> [Page text]:

══════════

The Tim
ABOUT THE AUTHOR

The Tim

Just some guy.

Some Kinda Big News Guy or Something

Thanks to my weird real estate fetish, I’ve been in newspapers, magazines, radio, and television more times than I can even remember. Even so, I’ve never had a week quite like this one.

Tuesday: Quoted in a Bloomberg / BusinessWeek story:

Agents encountered multiple bids on about half of offers in Seattle, Boston, Washington, D.C. and Oregon this year through March 15, said Tim Ellis, real estate analyst for online brokerage Redfin. In the San Francisco area, Redfin agents reported that three of four offers involved competition, he said.

Tuesday: Appeared live on Q13 5:00 News:

Wednesday: Appeared on separate Bloomberg radio and separate KOMO radio news briefs (which unfortunately I was unable to record).

Wednesday: Appeared in a KING 5 story.

Thursday: Appeared in a KOMO 4 story.

Friday: Appeared on the nationally-syndicated NPR program Marketplace Money

Throughout the Seattle area, the number of homes for sale is down more than 30 percent from a year ago. In some parts of San Francisco, Denver, Los Angeles, and San Diego, the shortage is even more pronounced.

Tim Ellis: Inventory is just dropping like a rock. I think that’s really the big story.

Tim Ellis is a real estate analyst with the property firm Redfin. He says housing inventory always picks up after the holidays. But in many markets in the U.S., inventory has dropped for the last two months. Why is this happening? Ellis calls it a hangover from the housing bubble.

══════════

> [What you need to do]:
(a) According to the post about media appearances, how much has the number of homes for sale in the Seattle area fallen from a year ago?
(b) Reproduce the post about media appearances from "Thanks to my" up to and including "unable to record).".

> [Dataset extract]:
══════════

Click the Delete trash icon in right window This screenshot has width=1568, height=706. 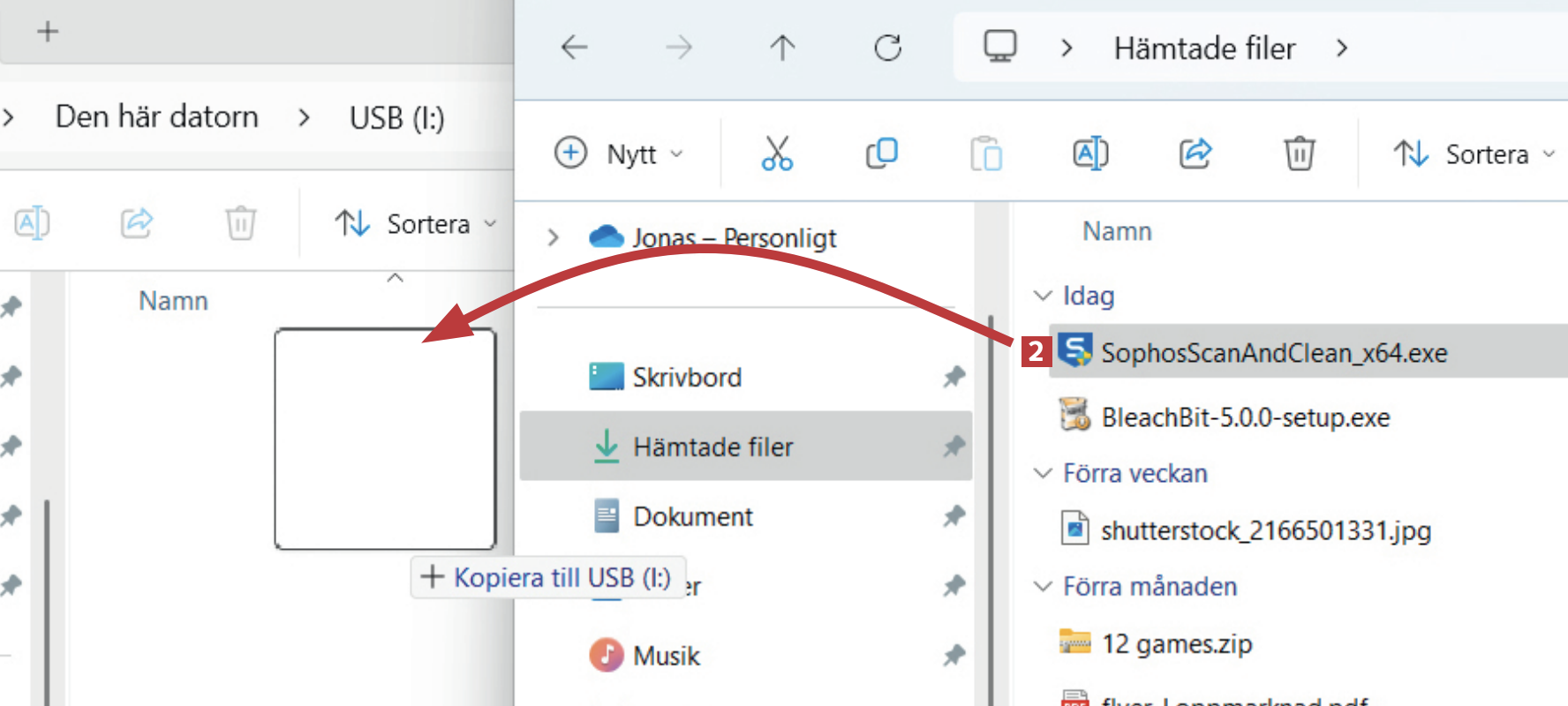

══════════

> [Task results]:
(a) More than 30 percent.

(b)
Thanks to my weird real estate fetish, I’ve been in newspapers, magazines, radio, and television more times than I can even remember. Even so, I’ve never had a week quite like this one.

Tuesday: Quoted in a Bloomberg / BusinessWeek story:

Agents encountered multiple bids on about half of offers in Seattle, Boston, Washington, D.C. and Oregon this year through March 15, said Tim Ellis, real estate analyst for online brokerage Redfin. In the San Francisco area, Redfin agents reported that three of four offers involved competition, he said.

Tuesday: Appeared live on Q13 5:00 News:

Wednesday: Appeared on separate Bloomberg radio and separate KOMO radio news briefs (which unfortunately I was unable to record).